Тормознуться по требованию в тот раз мы, конечно же, не могли. На заднем сидении вольвешника, в спортивной сумке лежали две волыны. Притопив, мы с лёгкостью оторвались от патрульной пятнахи и свернули в промзону. Стволы сбросили от греха в шиномонтажке Денычу. Бережёного Бог бережёт. Кто бы знал, что ушлые дпс-ники караулят нас за поворотом, на выезде.
Выйдя из здания суда, мы грузанулись с Птицей в тачку и погнали решать делюги.
- Ну, что каво?
- Давай сперва до Эдика, надо с ним базарить.
- Один пойдёшь?
- Слесарь подъедет, сейчас отзвоню ему.
Когда мы только заходили на эту тему, рынок был практически непаханый. Работали несколько шустряков, но местечково. Бизнес состоял в скупке оригинальной незаправлявшейся расходки для оргтехники. Объёмы отработанного первохода собирались по заводам за копейки с последующей переправкой в первопрестольную, где за товар на приёмке платили десятикратную цену. Некоторым из шустрил хватило культурного разговора, чтобы они сошли с поляны, но пару особо упёртых пришлось наказать в качестве наглядного урока. Тему закрышевали, но конкуренция не дремала.

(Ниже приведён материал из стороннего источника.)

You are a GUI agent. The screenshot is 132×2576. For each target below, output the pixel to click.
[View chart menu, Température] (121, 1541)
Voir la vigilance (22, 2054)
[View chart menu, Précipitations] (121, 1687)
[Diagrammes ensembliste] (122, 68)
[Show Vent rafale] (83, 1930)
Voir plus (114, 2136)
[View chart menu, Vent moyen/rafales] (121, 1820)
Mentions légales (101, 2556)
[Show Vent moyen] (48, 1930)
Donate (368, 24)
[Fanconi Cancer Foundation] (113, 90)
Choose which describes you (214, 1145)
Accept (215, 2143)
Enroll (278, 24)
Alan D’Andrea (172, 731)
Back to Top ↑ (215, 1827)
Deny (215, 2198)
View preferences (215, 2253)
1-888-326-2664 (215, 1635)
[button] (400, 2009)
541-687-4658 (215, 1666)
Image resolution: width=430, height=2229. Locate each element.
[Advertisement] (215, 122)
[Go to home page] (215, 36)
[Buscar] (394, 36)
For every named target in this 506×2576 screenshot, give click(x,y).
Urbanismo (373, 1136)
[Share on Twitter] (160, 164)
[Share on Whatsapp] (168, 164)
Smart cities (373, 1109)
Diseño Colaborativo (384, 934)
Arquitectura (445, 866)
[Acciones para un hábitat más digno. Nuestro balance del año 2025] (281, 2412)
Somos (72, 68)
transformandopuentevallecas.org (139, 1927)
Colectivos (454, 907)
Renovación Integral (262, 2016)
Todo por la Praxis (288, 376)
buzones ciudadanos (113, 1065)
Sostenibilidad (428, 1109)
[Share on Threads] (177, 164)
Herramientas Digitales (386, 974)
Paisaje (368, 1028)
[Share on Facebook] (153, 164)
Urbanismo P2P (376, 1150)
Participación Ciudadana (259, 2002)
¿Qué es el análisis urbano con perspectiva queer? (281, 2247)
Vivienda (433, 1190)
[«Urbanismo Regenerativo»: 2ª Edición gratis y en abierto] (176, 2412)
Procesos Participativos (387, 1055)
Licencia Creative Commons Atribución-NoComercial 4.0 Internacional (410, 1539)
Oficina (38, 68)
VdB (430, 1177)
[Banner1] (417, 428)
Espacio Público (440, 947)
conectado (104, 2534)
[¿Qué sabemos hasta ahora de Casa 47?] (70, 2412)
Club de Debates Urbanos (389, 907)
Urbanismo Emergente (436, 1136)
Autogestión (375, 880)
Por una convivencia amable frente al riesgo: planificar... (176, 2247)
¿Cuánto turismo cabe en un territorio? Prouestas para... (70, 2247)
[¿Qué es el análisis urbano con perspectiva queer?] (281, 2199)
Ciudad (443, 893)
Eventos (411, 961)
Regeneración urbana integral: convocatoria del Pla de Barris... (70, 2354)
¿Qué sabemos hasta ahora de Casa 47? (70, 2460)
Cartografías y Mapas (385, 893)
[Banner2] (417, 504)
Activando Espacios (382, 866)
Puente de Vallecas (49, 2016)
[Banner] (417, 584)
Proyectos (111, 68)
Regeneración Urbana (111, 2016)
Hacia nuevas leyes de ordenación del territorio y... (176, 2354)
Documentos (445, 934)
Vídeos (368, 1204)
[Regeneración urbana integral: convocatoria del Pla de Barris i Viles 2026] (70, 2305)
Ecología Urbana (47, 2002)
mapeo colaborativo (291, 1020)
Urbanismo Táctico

Как раз на днях наши пацаны пробили прежнего соратника, Эдика, который втихую решился закрутить мутку под себя.
Эдик поступил не по-людски, и вопрос с ним надо было решать на раз. Слесарь подтянулся на красной зубиле. Под водительским сиденьем у него был припрятан необходимый инструментарий - скорость и ствол. Слепяще белый девственно чистый амфетамин из маленького полиэтиленового пакетика он ссыпал аккуратной горочкой на заранее приготовленную коробку от компакт-диска. После кредиткой выровнял две жирные бугристые дороги. Я тем временем закрутил в плотную трубочку сотку, что была поновей. Осторожно примерился, пригнувшись, и замахнул одну за другой поочерёдно в обе ноздри. Спиды ломанули ледяным холодом в носоглотку, осели щекочущей изморозью где-то в мозгу. Пульс, постепенно учащаясь, прострелил в затылок, и я почти что физически почувствовал, как кровь моя забурлила по венам неудержимым яростным потоком спущенной с цепи адреналиновой своры. Теперь пора.
К Эдику я зашёл один. Рукоятка пистолета за поясом чуть топорщила мне кожанку со спины. Они тёрлись вдвоём с Димоном и нежданных гостей вроде меня видеть были походу не рады.
- Здорово, парни! – я первый протянул руку и широко улыбнулся. Ничто не должно было говорить о том, что я пришёл с накатом. Спиды здорово разгоняли речь, потому говорить приходилось короткими рублеными фразами, притормаживая.
- И тебе здорово, коль не шутишь. – первым откликнулся Димон. Эдик лишь натянуто вежливо кивнул головой, и я мгновенно сориентировался, кто будет базарить. Уверенно, с лёгкой усмешкой глядя Димону в глаза, я встал напротив них, широко расставив ноги.
- Ну что, какие дела? Мы тут прослышали, что вы дело своё поднимаете? – повёл я исподлобья в сторону Эдика.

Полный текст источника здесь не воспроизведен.